TO DO: Copy the entries exactly, through the "Filtre (216, 2474)" line.

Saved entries
******

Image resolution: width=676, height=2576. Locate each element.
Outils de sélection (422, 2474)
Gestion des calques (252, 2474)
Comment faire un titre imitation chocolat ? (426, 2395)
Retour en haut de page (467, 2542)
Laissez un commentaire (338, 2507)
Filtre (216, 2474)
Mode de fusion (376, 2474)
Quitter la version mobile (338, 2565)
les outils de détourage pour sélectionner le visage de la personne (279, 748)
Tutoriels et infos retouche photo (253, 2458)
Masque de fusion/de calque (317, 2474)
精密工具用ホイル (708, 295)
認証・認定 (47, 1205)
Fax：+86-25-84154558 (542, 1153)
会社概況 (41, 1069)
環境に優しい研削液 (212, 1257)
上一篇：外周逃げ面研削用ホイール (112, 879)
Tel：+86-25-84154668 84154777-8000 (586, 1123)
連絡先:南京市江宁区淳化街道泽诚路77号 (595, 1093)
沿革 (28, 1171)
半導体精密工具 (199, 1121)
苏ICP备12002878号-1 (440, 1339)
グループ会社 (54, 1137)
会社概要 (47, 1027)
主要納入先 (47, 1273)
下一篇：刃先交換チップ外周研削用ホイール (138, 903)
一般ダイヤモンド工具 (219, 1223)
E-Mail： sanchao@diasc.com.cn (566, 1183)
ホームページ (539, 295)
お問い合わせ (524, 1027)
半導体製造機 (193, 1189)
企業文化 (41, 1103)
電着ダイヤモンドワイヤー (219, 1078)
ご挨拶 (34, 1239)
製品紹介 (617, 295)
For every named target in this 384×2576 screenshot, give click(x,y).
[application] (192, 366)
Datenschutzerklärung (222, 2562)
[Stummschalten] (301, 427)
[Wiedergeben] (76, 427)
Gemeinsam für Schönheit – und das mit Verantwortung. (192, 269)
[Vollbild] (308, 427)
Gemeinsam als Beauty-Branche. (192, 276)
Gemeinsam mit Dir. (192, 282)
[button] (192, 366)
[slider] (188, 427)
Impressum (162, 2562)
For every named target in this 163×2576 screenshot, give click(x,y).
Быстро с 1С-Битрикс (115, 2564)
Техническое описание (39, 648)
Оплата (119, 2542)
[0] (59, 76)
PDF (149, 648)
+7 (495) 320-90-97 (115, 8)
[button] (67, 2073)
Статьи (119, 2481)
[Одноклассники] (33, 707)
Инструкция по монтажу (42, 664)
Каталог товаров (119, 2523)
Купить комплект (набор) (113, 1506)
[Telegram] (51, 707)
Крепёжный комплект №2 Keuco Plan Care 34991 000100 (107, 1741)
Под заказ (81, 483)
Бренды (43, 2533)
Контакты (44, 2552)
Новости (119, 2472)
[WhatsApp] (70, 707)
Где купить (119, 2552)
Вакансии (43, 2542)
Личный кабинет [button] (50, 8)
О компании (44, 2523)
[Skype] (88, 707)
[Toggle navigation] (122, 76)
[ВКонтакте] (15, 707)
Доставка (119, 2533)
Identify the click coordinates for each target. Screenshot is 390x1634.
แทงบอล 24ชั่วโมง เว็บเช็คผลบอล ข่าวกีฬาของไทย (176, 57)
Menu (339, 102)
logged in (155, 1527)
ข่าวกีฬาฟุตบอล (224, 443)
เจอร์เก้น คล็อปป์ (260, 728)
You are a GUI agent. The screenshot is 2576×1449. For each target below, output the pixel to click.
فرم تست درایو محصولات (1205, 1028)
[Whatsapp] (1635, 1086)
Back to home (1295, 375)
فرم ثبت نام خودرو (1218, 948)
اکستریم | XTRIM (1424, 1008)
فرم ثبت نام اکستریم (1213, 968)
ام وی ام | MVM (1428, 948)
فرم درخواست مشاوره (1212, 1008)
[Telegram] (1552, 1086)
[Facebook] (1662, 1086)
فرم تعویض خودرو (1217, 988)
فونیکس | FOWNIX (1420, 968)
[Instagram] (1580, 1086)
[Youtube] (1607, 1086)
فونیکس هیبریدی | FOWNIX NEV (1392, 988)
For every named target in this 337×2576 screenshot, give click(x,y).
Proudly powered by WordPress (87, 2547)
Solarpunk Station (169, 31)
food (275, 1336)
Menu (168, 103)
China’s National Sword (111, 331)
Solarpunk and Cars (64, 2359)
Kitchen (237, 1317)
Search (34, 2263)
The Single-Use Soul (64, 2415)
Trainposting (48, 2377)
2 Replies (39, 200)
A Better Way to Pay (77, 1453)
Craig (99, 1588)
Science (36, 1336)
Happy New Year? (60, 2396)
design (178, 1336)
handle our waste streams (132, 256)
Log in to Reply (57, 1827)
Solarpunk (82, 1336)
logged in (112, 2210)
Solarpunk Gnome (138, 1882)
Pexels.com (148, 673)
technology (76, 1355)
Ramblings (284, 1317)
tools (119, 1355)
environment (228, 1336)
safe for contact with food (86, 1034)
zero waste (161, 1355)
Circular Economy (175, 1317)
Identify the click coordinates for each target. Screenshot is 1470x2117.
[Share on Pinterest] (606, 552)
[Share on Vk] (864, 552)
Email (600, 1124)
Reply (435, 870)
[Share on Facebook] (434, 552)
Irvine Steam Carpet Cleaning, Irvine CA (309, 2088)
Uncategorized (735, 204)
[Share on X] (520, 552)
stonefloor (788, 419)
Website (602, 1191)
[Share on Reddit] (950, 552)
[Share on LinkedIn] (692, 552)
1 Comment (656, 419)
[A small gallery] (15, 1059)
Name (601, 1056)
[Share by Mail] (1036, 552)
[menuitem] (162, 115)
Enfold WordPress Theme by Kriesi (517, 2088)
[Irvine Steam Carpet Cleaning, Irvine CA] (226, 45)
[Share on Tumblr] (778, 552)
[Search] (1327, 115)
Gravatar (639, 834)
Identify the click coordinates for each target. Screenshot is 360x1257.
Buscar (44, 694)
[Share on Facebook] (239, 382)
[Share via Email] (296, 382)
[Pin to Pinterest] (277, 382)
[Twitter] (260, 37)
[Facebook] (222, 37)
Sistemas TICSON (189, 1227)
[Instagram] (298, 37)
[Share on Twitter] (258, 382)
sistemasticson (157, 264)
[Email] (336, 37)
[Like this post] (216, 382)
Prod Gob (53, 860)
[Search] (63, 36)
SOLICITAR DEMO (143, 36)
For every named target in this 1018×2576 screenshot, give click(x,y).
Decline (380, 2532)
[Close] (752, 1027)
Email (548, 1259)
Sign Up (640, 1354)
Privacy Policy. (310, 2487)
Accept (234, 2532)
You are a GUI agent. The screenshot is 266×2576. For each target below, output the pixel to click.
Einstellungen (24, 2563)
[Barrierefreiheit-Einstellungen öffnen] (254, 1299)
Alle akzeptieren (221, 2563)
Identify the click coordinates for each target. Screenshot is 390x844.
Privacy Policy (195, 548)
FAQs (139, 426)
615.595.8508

******

RESPONSE:
Image resolution: width=676, height=2576. Locate each element.
Outils de sélection (422, 2474)
Gestion des calques (252, 2474)
Comment faire un titre imitation chocolat ? (426, 2395)
Retour en haut de page (467, 2542)
Laissez un commentaire (338, 2507)
Filtre (216, 2474)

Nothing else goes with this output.